When Is Debt A Problem?

Generally speaking, debt only becomes a real problem when a company can't easily pay it off, either by raising capital or with its own cash flow. If things get really bad, the lenders can take control of the business. However, a more common (but still painful) scenario is that it has to raise new equity capital at a low price, thus permanently diluting shareholders. Having said that, the most common situation is where a company manages its debt reasonably well - and to its own advantage. When we think about a company's use of debt, we first look at cash and debt together.

See our latest analysis for Gree Real EstateLtd

What Is Gree Real EstateLtd's Debt?

The image below, which you can click on for greater detail, shows that Gree Real EstateLtd had debt of CN¥12.1b at the end of March 2024, a reduction from CN¥16.8b over a year. However, it does have CN¥1.17b in cash offsetting this, leading to net debt of about CN¥10.9b.

debt-equity-history-analysis
SHSE:600185 Debt to Equity History August 1st 2024

How Strong Is Gree Real EstateLtd's Balance Sheet?

The latest balance sheet data shows that Gree Real EstateLtd had liabilities of CN¥12.8b due within a year, and liabilities of CN¥6.44b falling due after that. Offsetting these obligations, it had cash of CN¥1.17b as well as receivables valued at CN¥273.2m due within 12 months. So its liabilities outweigh the sum of its cash and (near-term) receivables by CN¥17.8b.
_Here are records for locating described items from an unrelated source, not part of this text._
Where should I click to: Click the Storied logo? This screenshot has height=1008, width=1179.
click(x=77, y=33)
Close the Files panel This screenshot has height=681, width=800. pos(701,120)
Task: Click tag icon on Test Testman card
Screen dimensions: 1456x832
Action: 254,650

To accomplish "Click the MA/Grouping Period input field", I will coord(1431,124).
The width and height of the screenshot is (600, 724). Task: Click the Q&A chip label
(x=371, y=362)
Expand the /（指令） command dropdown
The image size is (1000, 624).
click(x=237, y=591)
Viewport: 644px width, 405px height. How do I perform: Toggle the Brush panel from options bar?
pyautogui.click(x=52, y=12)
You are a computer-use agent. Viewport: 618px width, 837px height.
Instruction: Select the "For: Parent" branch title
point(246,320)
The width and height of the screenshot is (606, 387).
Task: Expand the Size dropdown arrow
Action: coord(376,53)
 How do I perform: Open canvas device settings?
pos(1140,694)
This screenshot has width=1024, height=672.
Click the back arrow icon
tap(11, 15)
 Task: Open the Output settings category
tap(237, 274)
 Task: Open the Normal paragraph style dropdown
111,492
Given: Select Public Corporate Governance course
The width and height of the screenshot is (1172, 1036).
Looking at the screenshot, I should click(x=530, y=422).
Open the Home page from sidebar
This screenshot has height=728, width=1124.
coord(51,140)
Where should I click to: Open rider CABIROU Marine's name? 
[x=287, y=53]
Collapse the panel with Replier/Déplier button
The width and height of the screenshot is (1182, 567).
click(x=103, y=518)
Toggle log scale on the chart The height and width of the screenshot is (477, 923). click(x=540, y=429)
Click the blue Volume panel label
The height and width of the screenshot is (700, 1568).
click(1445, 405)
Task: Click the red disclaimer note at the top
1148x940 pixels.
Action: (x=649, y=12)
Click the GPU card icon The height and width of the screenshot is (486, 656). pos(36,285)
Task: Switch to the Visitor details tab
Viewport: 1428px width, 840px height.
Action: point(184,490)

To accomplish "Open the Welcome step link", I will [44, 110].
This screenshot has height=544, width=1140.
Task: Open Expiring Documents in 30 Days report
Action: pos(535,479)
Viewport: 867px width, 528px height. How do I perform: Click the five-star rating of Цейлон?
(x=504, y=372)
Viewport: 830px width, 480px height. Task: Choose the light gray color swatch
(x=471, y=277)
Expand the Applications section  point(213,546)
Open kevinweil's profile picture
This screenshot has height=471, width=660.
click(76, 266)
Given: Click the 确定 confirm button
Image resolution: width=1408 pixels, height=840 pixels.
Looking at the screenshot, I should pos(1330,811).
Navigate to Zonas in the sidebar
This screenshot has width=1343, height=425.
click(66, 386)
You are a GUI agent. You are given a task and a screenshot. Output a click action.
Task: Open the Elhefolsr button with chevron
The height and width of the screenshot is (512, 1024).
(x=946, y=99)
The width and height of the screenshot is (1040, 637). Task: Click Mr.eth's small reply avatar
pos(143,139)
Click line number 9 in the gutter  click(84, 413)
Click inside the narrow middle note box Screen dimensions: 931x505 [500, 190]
The deficiency here weighs heavily on the CN¥9.84b company itself, as if a child were struggling under the weight of an enormous back-pack full of books, his sports gear, and a trumpet. So we'd watch its balance sheet closely, without a doubt. After all, Gree Real EstateLtd would likely require a major re-capitalisation if it had to pay its creditors today. There's no doubt that we learn most about debt from the balance sheet. But it is Gree Real EstateLtd's earnings that will influence how the balance sheet holds up in the future. So if you're keen to discover more about its earnings, it might be worth checking out this graph of its long term earnings trend.

Over 12 months, Gree Real EstateLtd reported revenue of CN¥5.2b, which is a gain of 41%, although it did not report any earnings before interest and tax. Shareholders probably have their fingers crossed that it can grow its way to profits.

Caveat Emptor

Even though Gree Real EstateLtd managed to grow its top line quite deftly, the cold hard truth is that it is losing money on the EBIT line. Indeed, it lost CN¥91m at the EBIT level. When we look at that alongside the significant liabilities, we're not particularly confident about the company. We'd want to see some strong near-term improvements before getting too interested in the stock. It's fair to say the loss of CN¥846m didn't encourage us either; we'd like to see a profit. And until that time we think this is a risky stock. When analysing debt levels, the balance sheet is the obvious place to start. But ultimately, every company can contain risks that exist outside of the balance sheet. Case in point: We've spotted 3 warning signs for Gree Real EstateLtd you should be aware of, and 2 of them make us uncomfortable.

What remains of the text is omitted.